2005 book by David McCullough

1776 (released in the United Kingdom as 1776: America and Britain at War) is a book written by David McCullough, published by Simon & Schuster on May 24, 2005. The work is a companion to McCullough's earlier biography of John Adams, and focuses on the events surrounding the start of the American Revolutionary War. While revolving mostly around the leadership (and often indecisiveness) of George Washington, there is also considerable attention given to King George III, William Howe, Henry Knox, and Nathanael Greene. Some Revolutionary War battles detailed in the book include the Battle of Dorchester Heights, the Battle of Long Island, and the Battle of Trenton. The activities of the Second Continental Congress and the signing of the Declaration of Independence are treated in less detail, as the focus is on military rather than political events.
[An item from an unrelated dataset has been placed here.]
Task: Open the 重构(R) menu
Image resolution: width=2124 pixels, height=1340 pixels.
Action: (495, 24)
The book includes multiple pages of full color illustrations, including portraits and historical battlefield maps made by British engineers at the time.

==Illustrated edition==

1776: The Illustrated Edition

1776: The Illustrated Edition was released on October 2, 2007. The Illustrated Edition contains 140 images and thirty-seven removable replicas of source documents. More than three dozen source documents—including a personal letter George Washington penned to Martha about his commission, a note informing the mother of a Continental Army soldier that her son has been taken prisoner, and a petition signed by Loyalists pledging their allegiance to the King—are re-created in uniquely designed envelopes throughout the book and secured with the congressional seal.
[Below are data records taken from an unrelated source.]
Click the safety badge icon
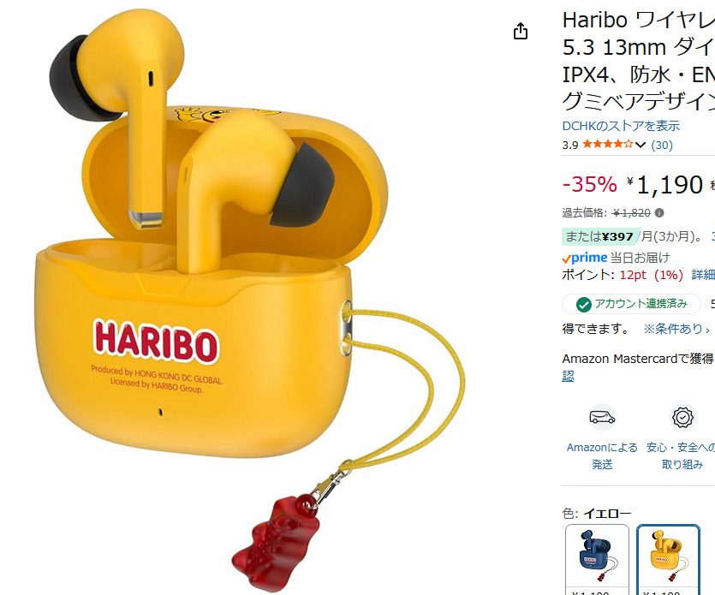The height and width of the screenshot is (595, 715). click(682, 417)
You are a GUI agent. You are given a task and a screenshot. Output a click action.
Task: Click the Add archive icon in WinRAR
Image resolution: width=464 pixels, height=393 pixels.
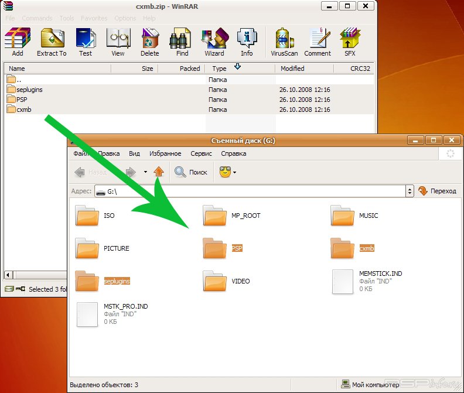tap(18, 42)
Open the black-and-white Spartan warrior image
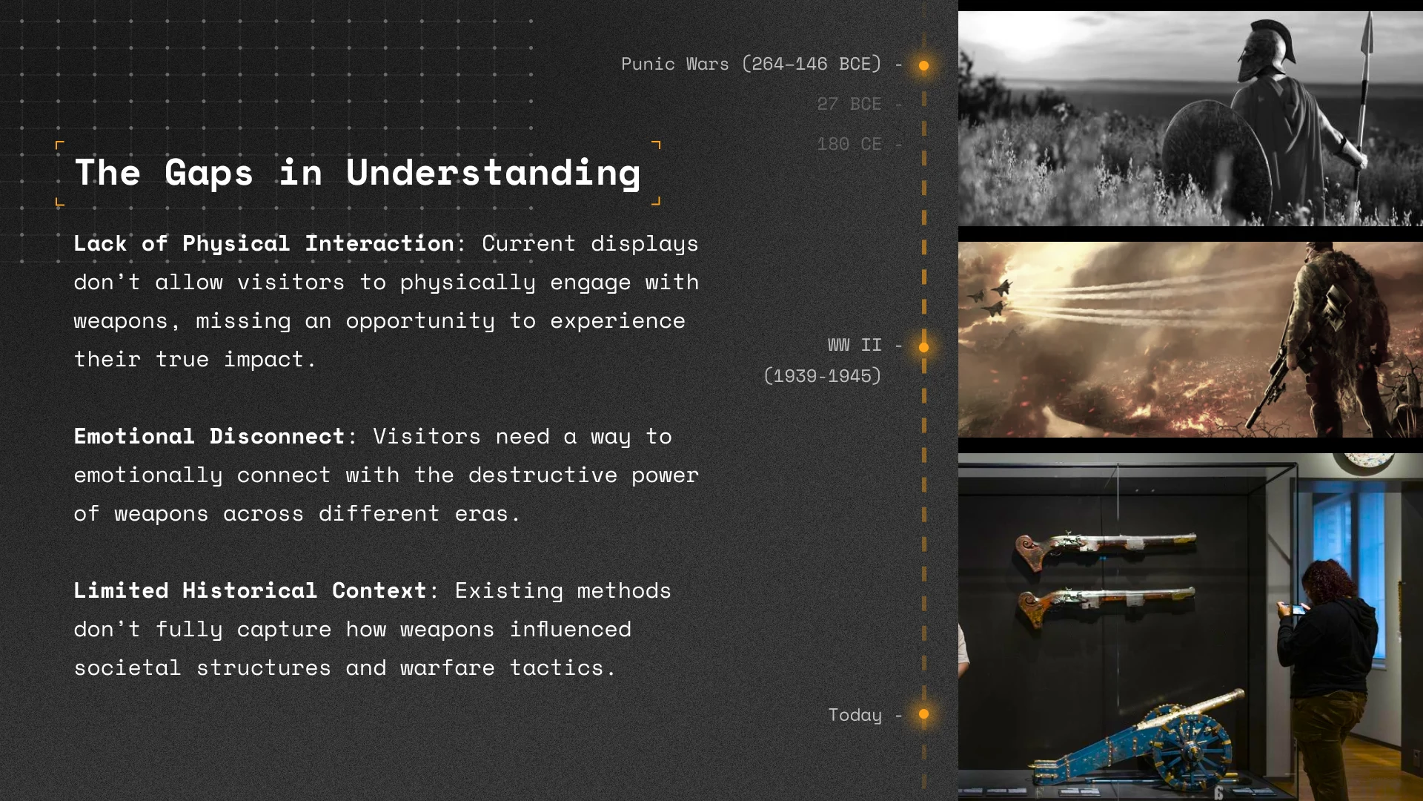Image resolution: width=1423 pixels, height=801 pixels. (1190, 119)
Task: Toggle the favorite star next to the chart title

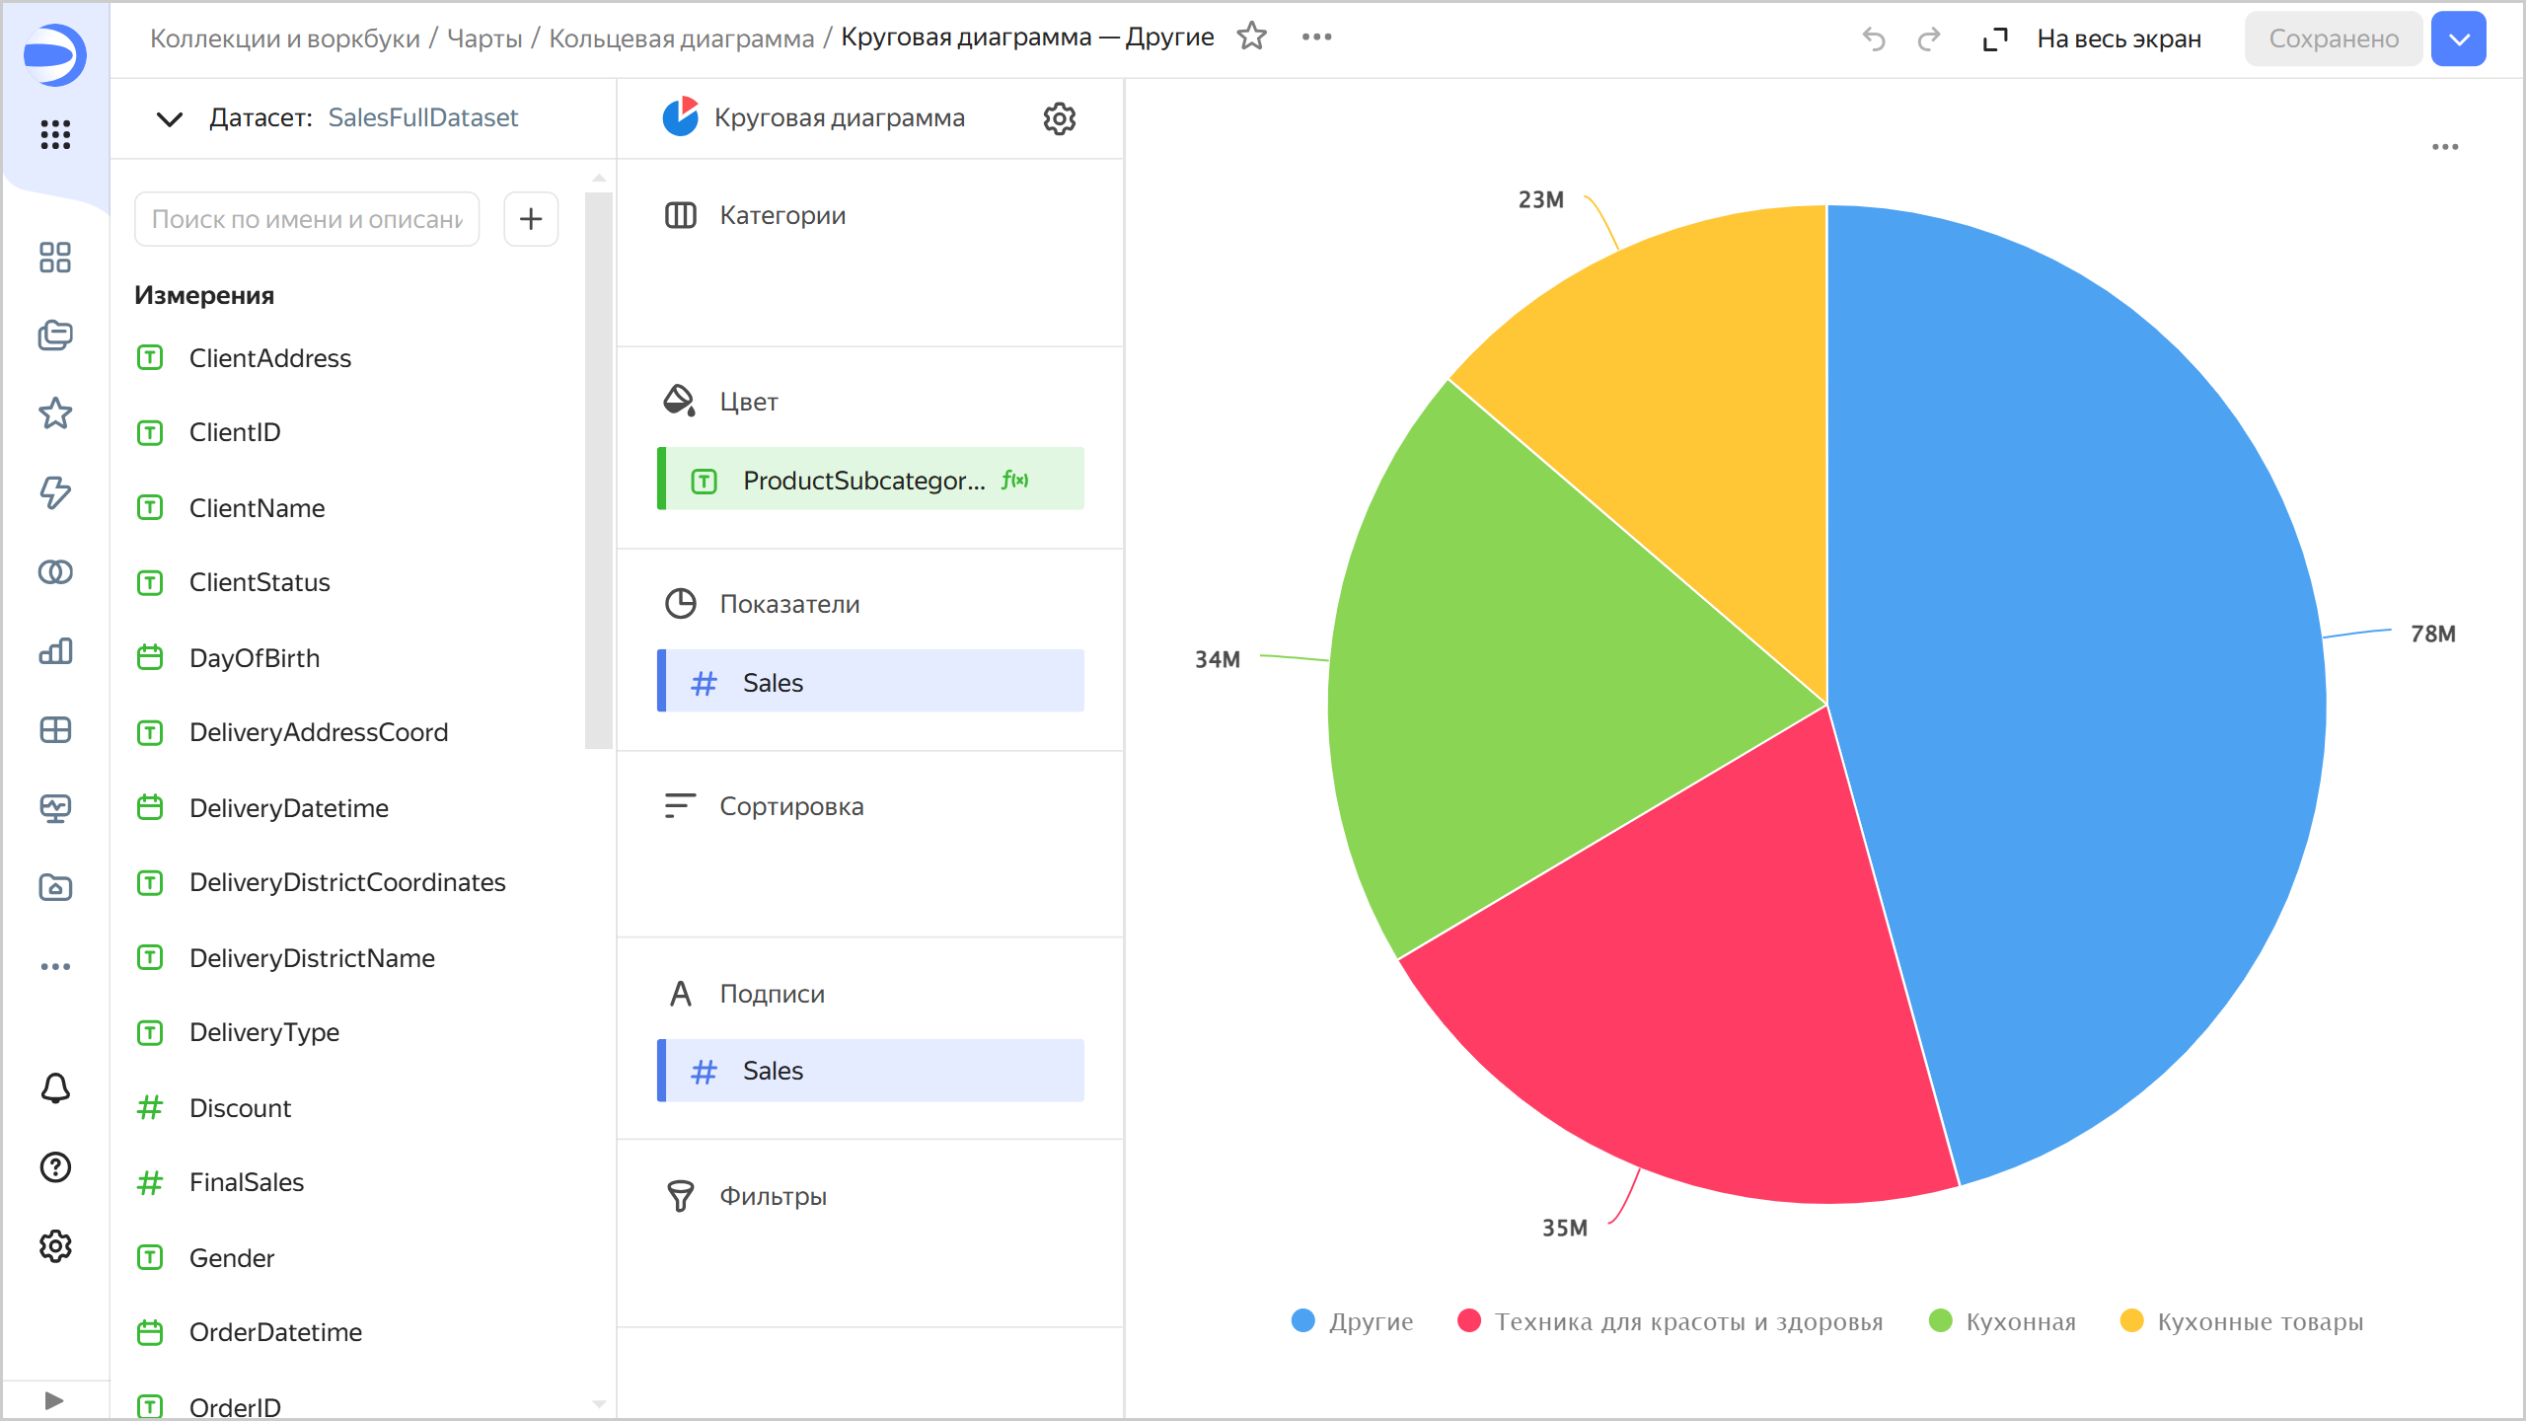Action: click(x=1251, y=37)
The text closely mirrors the original book, but omits or summarizes some parts deemed too long. The Illustrated Edition comes with its own protective slipcase, decorated with The Capture of the Hessians at Trenton, December 26, 1776 by John Trumbull and has a "fake watermark" of the Great Seal of the United States on the back and front. The book is plain covered in blue with the golden embossed numbers "1776".

==Reception==
1776 was selected as part of the 2005 and 2006 CSAF Professional Reading Program. 1776 is also a New York Times and Amazon bestseller.